_ARTICLE_.
....................

Taking the Public Trust Seriously: The Pennsylvania Supreme Court’s Landmark Decision in PEDF v. Commonwealth

On December 19, 2013, in Robinson Township v. Commonwealth of Pennsylvania, the Pennsylvania Supreme Court held unconstitutional major parts of Pennsylvania’s Act 13—a 2012 oil and gas law designed to facilitate the development of natural gas from Marcellus Shale.

In so doing, the Court breathed new life into Article I, Section 27 of Pennsylvania’s constitution, the state’s Environmental Rights Amendment, which requires the state to “conserve and maintain” public natural resources “for the benefit of all the people.”  But it did so by a plurality; only three of the Court’s seven justices signed onto that opinion.  Since that time, judges, lawyers, and government agencies all said that, while the Robinson Township decision is interesting and important, it is not the law of Pennsylvania on Article I, Section 27.  Instead, they continued to apply a three-part balancing test that Commonwealth Court invented in 1973 as a substitute for the text of the amendment.

That all changed on June 20.  In Pennsylvania Environmental Defense Foundation v Commonwealth, the Supreme Court decided by a clear majority that the state has a constitutional obligation under Article I, Section 27, to manage state parks and forests, including the oil and gas they contain, as a trustee.  The Court also held that the “constitutional language controls how the Commonwealth may dispose of any proceeds generated from the sale of its public natural resources.” Justice Baer described the decision as “monumental.”

And he is right.  The Court set aside the three-part balancing test that had been used for more than four decades, and it did so by a majority decision.  It held that the text of Article I, Section 27 provides the rules to be applied in any case.  It also reaffirmed that the constitutional public trust is self-executing; it does not need further legislation in order to be applied.  The Court’s attentiveness to the text of Article I, Section 27 was underscored by its careful analysis of the legislative history, showing, among other things, how the Environmental Rights Amendment had been amended several times during the legislative process before it was approved by Pennsylvania voters in 1971 by a four-to-one vote.  It also held that the rules governing management of public trust resources also apply to the expenditure of of royalties and perhaps other funds received from oil and gas leases on those resources.

More broadly, the case signaled the Court’s willingness to enforce the public trust doctrine.  This case was decided on same day as another public trust case, In Re: Petition of the Borough of Downingtown, in which the Court used common law public trust principles to invalidate the transfer of significant parts of a public park to a real estate developer.

....................

_LIST OF TASKS_.
A. In the article about the PEDF ruling, what year did Pennsylvania voters approve the Environmental Rights Amendment?
B. Duplicate the part of the article starting at "More broadly, the" and ending at "real estate developer.".
The lines after this point are separate from the article.

_SOURCE MATERIAL_.
....................

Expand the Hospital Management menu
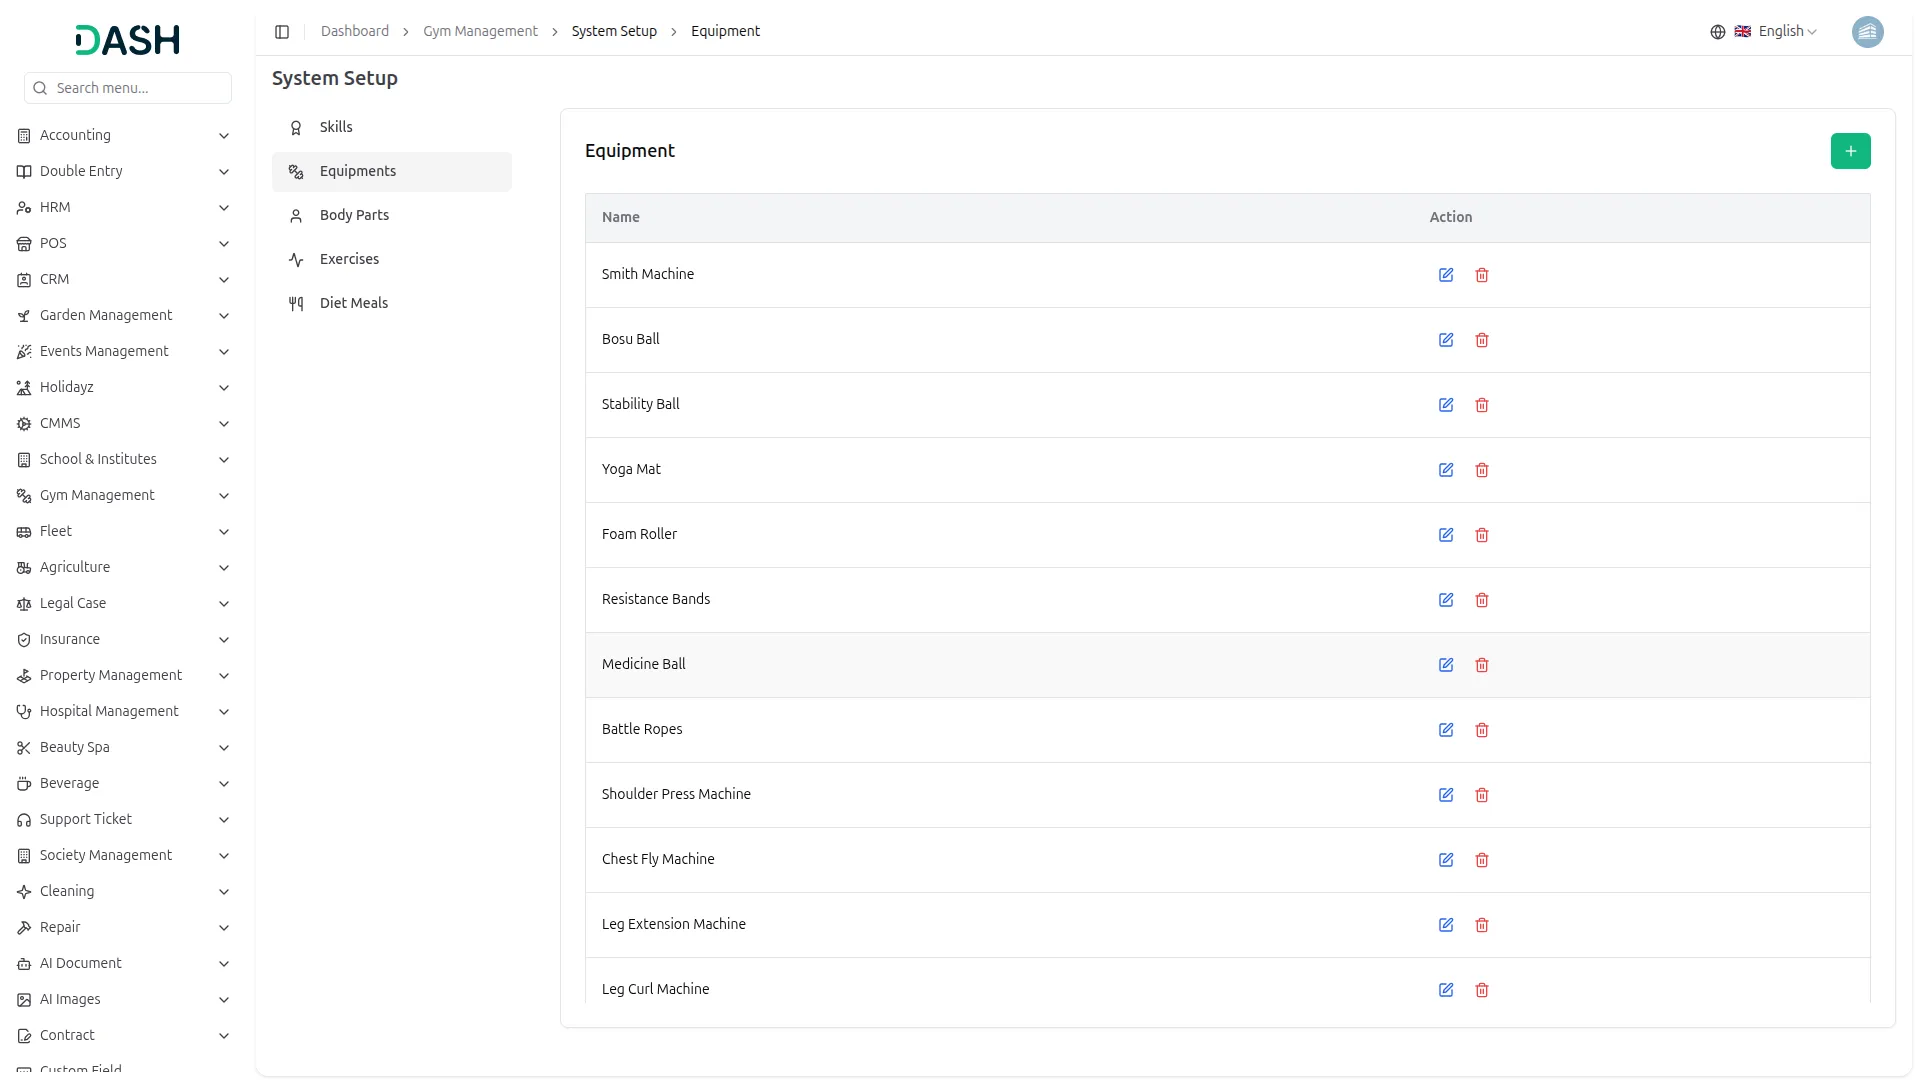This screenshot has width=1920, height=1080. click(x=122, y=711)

....................

_ANSWERS BELOW_.
A. 1971

B.
More broadly, the case signaled the Court’s willingness to enforce the public trust doctrine.  This case was decided on same day as another public trust case, In Re: Petition of the Borough of Downingtown, in which the Court used common law public trust principles to invalidate the transfer of significant parts of a public park to a real estate developer.